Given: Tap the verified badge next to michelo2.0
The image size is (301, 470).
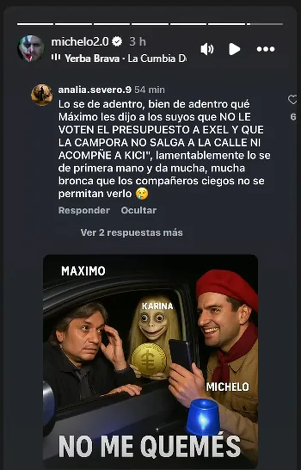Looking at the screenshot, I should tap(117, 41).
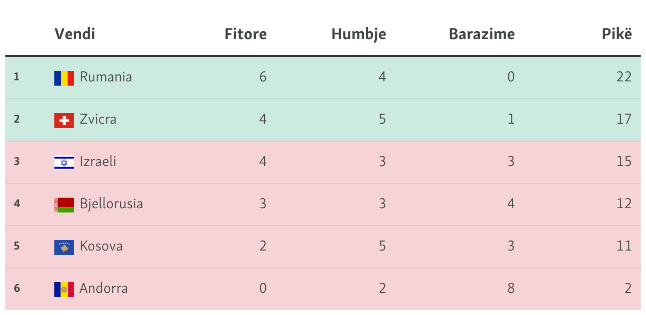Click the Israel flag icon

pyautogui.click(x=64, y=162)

==

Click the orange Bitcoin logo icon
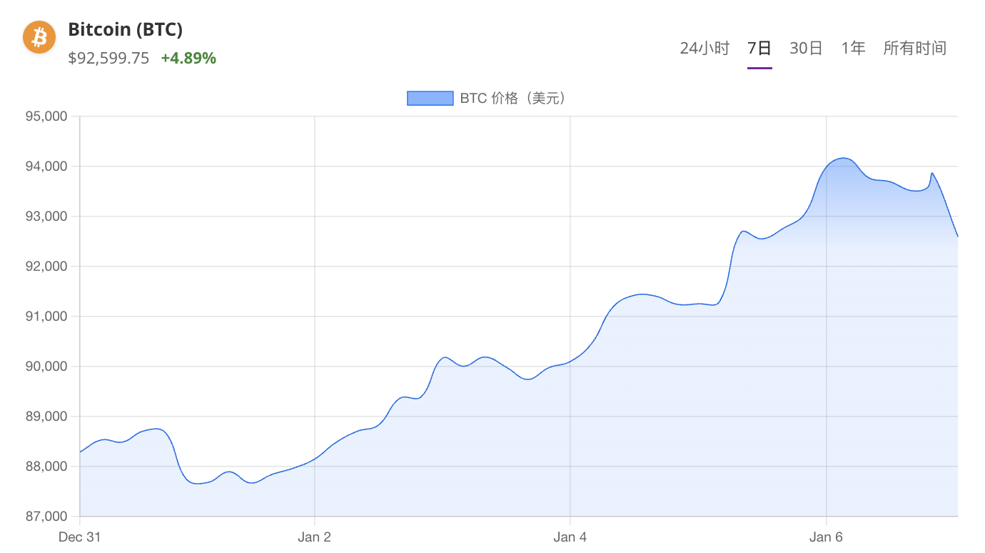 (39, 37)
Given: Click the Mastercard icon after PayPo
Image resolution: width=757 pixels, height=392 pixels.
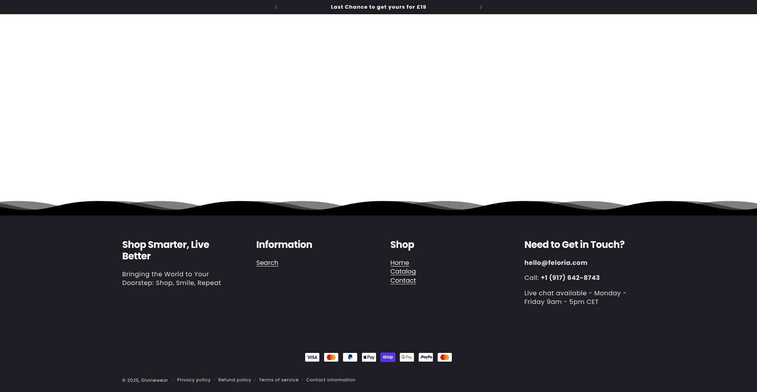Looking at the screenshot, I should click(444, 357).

---

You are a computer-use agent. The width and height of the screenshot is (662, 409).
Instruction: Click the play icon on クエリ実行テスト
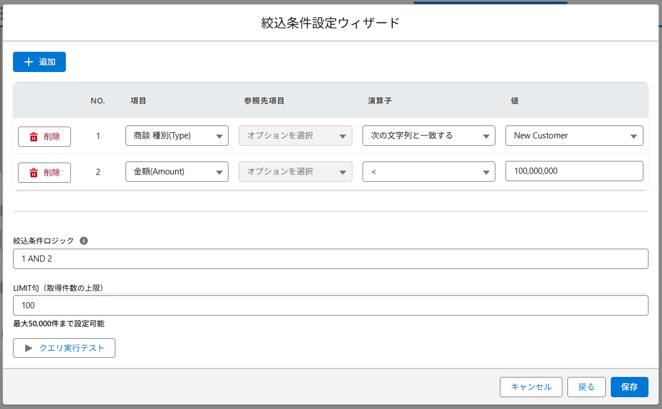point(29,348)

▸ PROBLEM STATEMENT
When a line in the data holds the word "Given", show that line.

▸ OUTPUT OF THE EXERCISE
Given: Tap the verified badge next to michelo2.0
Given: Click the Mastercard icon after PayPo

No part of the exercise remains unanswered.